Do Older People Deserve Senior Discounts?

When I flew to Montreal for a college reunion, senior discounts helped me pay for my airfare and hotel room. While I was happy to take advantage of these perks of my years, was I more deserving of such modest concessions than, say, a 20-something on the same plane? 

I thought about that after I came across a heated debate online about senior discounts, an argument that erupted in comments responding to a blog at Priceonomics.com. This dispute pitted resentful millennials in their 20s and 30s against indignant boomers. The millennials resented the fact that their generation, frequently unemployed or underemployed, received no age-related price breaks while many boomers—who had wrecked the economy, they said—got discounts just because they were older. Some of the boomers, in turn, dismissed some of the millennials as “whiners.”

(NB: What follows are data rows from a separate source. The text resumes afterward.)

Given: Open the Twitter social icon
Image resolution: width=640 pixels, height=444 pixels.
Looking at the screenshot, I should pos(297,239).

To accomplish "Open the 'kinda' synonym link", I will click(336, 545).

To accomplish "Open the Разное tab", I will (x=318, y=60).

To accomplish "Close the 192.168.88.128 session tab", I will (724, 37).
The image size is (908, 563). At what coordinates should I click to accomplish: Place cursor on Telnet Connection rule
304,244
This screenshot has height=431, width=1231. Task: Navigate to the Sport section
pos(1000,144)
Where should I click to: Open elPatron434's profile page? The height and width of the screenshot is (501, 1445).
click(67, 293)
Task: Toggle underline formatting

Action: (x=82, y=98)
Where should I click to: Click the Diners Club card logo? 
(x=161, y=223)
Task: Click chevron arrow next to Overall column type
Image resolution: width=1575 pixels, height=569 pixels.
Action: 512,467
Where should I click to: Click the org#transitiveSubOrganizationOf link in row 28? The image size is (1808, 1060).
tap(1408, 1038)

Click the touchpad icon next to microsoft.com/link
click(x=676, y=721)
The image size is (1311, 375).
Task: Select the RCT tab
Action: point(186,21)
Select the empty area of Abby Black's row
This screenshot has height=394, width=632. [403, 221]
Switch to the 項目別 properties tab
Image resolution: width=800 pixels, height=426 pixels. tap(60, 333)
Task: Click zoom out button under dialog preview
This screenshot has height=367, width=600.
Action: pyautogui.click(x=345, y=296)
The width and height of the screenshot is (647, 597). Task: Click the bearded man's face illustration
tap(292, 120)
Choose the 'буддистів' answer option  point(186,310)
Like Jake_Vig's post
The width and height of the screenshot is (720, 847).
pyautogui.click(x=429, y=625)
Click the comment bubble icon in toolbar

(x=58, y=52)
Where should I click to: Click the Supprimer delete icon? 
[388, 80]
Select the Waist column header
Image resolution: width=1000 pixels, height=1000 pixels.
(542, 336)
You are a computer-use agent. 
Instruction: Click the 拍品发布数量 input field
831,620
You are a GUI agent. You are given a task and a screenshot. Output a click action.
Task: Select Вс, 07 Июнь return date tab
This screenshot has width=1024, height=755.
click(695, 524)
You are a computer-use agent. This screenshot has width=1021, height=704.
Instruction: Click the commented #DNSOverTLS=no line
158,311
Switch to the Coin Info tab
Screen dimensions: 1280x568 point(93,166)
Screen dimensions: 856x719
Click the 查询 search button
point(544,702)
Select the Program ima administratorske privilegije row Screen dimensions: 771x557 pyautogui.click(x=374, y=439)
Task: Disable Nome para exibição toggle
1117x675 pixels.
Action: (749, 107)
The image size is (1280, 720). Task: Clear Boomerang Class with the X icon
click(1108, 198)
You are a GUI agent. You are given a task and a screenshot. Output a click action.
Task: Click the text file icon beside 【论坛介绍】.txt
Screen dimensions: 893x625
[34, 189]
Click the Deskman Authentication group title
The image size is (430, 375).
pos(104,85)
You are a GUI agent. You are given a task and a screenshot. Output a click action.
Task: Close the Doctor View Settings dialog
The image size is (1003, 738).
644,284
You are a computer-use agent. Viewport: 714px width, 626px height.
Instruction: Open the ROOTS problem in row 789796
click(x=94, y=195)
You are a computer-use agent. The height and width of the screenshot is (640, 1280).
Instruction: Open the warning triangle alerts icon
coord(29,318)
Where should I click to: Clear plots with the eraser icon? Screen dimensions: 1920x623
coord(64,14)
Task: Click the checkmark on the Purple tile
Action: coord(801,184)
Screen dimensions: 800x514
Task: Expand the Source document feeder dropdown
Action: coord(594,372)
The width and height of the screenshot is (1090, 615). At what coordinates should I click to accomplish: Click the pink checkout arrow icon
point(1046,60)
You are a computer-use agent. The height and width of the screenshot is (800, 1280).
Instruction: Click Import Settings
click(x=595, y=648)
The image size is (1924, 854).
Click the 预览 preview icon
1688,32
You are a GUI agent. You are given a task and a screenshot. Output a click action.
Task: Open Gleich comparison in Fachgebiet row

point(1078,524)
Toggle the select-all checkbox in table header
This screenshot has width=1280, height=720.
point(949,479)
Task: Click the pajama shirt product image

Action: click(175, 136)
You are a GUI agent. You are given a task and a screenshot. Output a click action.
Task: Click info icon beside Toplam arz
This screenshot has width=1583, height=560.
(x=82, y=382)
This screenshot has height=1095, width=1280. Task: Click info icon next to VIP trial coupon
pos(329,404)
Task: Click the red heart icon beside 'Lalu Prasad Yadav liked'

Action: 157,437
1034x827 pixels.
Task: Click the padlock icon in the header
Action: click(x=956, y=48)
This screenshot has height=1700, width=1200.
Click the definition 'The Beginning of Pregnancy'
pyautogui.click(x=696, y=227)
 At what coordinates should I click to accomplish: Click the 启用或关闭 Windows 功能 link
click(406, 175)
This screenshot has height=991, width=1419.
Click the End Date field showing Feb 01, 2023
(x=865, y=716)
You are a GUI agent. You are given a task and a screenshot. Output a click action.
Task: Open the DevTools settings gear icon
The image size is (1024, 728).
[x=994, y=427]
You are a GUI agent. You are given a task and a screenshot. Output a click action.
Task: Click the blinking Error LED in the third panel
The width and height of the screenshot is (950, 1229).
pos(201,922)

Further research turned up a column that ran in USA Today, headed “Why we should kill senior discounts.” Former Washington journalist Don Campbell, a member of the newspaper’s board of contributors, argued that the discounts fuel “the growing economic divide between struggling younger generations and a self-obsessed, mostly well-to-do, older generation.” He wondered why “senior citizens—the most pampered, patronized and pandered-to group in America—get to save money simply by maintaining a pulse.”

That got my dander up. The millennials and Campbell based their objections on wrong assumptions. First of all, older people are not “mostly well-to-do.” The Great Recession hit many of us hard. Today, almost half of older Americans are economically vulnerable and have incomes that are dangerously low, according to a June 2013 report by the Economic Policy Institute. In other words, those seniors are close enough to poverty that a serious medical problem could push them over the edge. Many younger people seem to assume that elders have no medical expenses because of Medicare, but the Employee Benefit Research Institute found that Medicare only picks up the tab for about 60 percent of those expenses. What’s more, that 60 percent doesn’t include the staggering cost of long term care.

My second point: most senior discounts are offered by businesses with their own bottom lines in mind. They know that people living on fixed incomes are often reluctant to spend and that selling to them for less is better than not selling to them at all. Sometimes the discount is designed to take up slack in off-hours. If a restaurant is practically empty in late afternoon, why not fill it with older people who don’t mind eating early when it’s a bargain? That kind of markdown may be one-part compassion and respect for elders but it’s two-parts hardheaded business sense.

Occasionally, critics reject senior discounts on the grounds that they bolster the stereotype of doddering ancients who need all the help they can get; in other words, the discounts themselves are seen as a form of ageism. But I suspect it’s the other way around, and ageism—prejudice against older people—is what leads to complaints about the discounts. All kinds of price breaks are available these days for anyone willing to do a little digging. Businesses routinely lower their prices for children, students, veterans, loyal shoppers, early birds, frequent flyers and safe drivers, among others. They court AAA members as well as those who have joined AARP. Why do the complainers focus only on seniors?

Elders aren’t an exclusive group. Those who aren’t yet eligible for senior discounts are older-people-in-waiting, and that includes my 2-year-old granddaughter. Fixed incomes and discounts will be everybody’s, someday.

As for me, I’m planning to go right on asking for my senior discount for as long as I can maintain a pulse.